Start of DATA RECORDS

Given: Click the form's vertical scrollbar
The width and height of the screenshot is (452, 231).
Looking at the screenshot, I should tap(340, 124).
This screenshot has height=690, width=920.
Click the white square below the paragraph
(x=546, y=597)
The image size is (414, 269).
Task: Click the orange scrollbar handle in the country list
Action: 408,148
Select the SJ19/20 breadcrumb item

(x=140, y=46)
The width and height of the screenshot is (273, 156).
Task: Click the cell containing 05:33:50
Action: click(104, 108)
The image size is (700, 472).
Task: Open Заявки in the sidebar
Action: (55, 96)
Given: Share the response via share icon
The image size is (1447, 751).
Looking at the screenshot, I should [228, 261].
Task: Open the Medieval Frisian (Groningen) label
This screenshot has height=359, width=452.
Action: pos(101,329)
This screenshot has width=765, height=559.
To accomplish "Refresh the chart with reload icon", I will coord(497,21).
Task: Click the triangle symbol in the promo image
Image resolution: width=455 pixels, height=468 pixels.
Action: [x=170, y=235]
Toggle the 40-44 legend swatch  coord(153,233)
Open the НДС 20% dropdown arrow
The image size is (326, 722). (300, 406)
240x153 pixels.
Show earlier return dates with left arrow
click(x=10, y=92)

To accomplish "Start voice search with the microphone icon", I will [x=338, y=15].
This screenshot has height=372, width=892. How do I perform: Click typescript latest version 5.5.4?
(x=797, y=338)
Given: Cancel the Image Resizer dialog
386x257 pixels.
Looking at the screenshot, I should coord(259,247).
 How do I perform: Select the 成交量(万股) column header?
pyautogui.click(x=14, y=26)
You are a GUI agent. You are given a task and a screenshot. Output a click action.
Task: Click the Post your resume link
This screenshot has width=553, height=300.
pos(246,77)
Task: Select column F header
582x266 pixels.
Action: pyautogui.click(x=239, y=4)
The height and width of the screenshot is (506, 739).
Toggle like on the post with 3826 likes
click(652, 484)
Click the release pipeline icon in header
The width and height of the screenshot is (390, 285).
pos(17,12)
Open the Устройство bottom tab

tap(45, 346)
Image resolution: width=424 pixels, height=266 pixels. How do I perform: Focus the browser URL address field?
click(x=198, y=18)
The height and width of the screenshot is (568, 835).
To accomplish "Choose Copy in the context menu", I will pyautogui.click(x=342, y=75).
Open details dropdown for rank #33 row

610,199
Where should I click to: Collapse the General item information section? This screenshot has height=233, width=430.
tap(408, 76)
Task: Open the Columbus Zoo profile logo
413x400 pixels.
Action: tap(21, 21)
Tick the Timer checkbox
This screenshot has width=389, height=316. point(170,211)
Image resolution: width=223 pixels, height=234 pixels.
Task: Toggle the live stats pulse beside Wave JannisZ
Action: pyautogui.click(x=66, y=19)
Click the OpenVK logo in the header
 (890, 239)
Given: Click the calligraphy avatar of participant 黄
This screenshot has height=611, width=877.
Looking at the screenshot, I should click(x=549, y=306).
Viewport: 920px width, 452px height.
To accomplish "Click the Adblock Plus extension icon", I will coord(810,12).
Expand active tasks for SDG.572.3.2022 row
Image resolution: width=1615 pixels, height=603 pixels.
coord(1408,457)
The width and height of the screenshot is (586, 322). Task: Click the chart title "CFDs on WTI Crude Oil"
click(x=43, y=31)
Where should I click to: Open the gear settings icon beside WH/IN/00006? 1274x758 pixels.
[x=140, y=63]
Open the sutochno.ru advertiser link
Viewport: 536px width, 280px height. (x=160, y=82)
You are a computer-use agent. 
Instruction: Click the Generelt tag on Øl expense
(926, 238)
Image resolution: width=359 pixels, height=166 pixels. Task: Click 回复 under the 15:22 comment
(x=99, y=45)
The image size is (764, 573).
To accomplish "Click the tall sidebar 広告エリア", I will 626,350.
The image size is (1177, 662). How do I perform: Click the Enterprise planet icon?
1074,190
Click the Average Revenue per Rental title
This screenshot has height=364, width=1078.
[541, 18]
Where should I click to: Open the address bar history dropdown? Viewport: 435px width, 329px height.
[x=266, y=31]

End of DATA RECORDS

__WORK REQUEST__. Everything in the listing is to be restated exactly.

__TASK RESULT__.
Given: Click the form's vertical scrollbar
The width and height of the screenshot is (452, 231).
Looking at the screenshot, I should tap(340, 124).
This screenshot has height=690, width=920.
Click the white square below the paragraph
(x=546, y=597)
The image size is (414, 269).
Task: Click the orange scrollbar handle in the country list
Action: 408,148
Select the SJ19/20 breadcrumb item

(x=140, y=46)
The width and height of the screenshot is (273, 156).
Task: Click the cell containing 05:33:50
Action: click(104, 108)
The image size is (700, 472).
Task: Open Заявки in the sidebar
Action: (55, 96)
Given: Share the response via share icon
The image size is (1447, 751).
Looking at the screenshot, I should [228, 261].
Task: Open the Medieval Frisian (Groningen) label
This screenshot has height=359, width=452.
Action: pos(101,329)
This screenshot has width=765, height=559.
To accomplish "Refresh the chart with reload icon", I will coord(497,21).
Task: Click the triangle symbol in the promo image
Image resolution: width=455 pixels, height=468 pixels.
Action: [x=170, y=235]
Toggle the 40-44 legend swatch  coord(153,233)
Open the НДС 20% dropdown arrow
The image size is (326, 722). (300, 406)
240x153 pixels.
Show earlier return dates with left arrow
click(x=10, y=92)

To accomplish "Start voice search with the microphone icon", I will [x=338, y=15].
This screenshot has height=372, width=892. How do I perform: Click typescript latest version 5.5.4?
(x=797, y=338)
Given: Cancel the Image Resizer dialog
386x257 pixels.
Looking at the screenshot, I should coord(259,247).
 How do I perform: Select the 成交量(万股) column header?
pyautogui.click(x=14, y=26)
You are a GUI agent. You are given a task and a screenshot. Output a click action.
Task: Click the Post your resume link
This screenshot has width=553, height=300.
pos(246,77)
Task: Select column F header
582x266 pixels.
Action: pyautogui.click(x=239, y=4)
The height and width of the screenshot is (506, 739).
Toggle like on the post with 3826 likes
click(652, 484)
Click the release pipeline icon in header
The width and height of the screenshot is (390, 285).
pos(17,12)
Open the Устройство bottom tab

tap(45, 346)
Image resolution: width=424 pixels, height=266 pixels. How do I perform: Focus the browser URL address field?
click(x=198, y=18)
The height and width of the screenshot is (568, 835).
To accomplish "Choose Copy in the context menu", I will pyautogui.click(x=342, y=75).
Open details dropdown for rank #33 row

610,199
Where should I click to: Collapse the General item information section? This screenshot has height=233, width=430.
tap(408, 76)
Task: Open the Columbus Zoo profile logo
413x400 pixels.
Action: tap(21, 21)
Tick the Timer checkbox
This screenshot has width=389, height=316. point(170,211)
Image resolution: width=223 pixels, height=234 pixels.
Task: Toggle the live stats pulse beside Wave JannisZ
Action: pyautogui.click(x=66, y=19)
Click the OpenVK logo in the header
 (890, 239)
Given: Click the calligraphy avatar of participant 黄
This screenshot has height=611, width=877.
Looking at the screenshot, I should click(x=549, y=306).
Viewport: 920px width, 452px height.
To accomplish "Click the Adblock Plus extension icon", I will coord(810,12).
Expand active tasks for SDG.572.3.2022 row
Image resolution: width=1615 pixels, height=603 pixels.
coord(1408,457)
The width and height of the screenshot is (586, 322). Task: Click the chart title "CFDs on WTI Crude Oil"
click(x=43, y=31)
Where should I click to: Open the gear settings icon beside WH/IN/00006? 1274x758 pixels.
[x=140, y=63]
Open the sutochno.ru advertiser link
Viewport: 536px width, 280px height. (x=160, y=82)
You are a computer-use agent. 
Instruction: Click the Generelt tag on Øl expense
(926, 238)
Image resolution: width=359 pixels, height=166 pixels. Task: Click 回复 under the 15:22 comment
(x=99, y=45)
The image size is (764, 573).
To accomplish "Click the tall sidebar 広告エリア", I will 626,350.
The image size is (1177, 662). How do I perform: Click the Enterprise planet icon?
1074,190
Click the Average Revenue per Rental title
This screenshot has height=364, width=1078.
[541, 18]
Where should I click to: Open the address bar history dropdown? Viewport: 435px width, 329px height.
[x=266, y=31]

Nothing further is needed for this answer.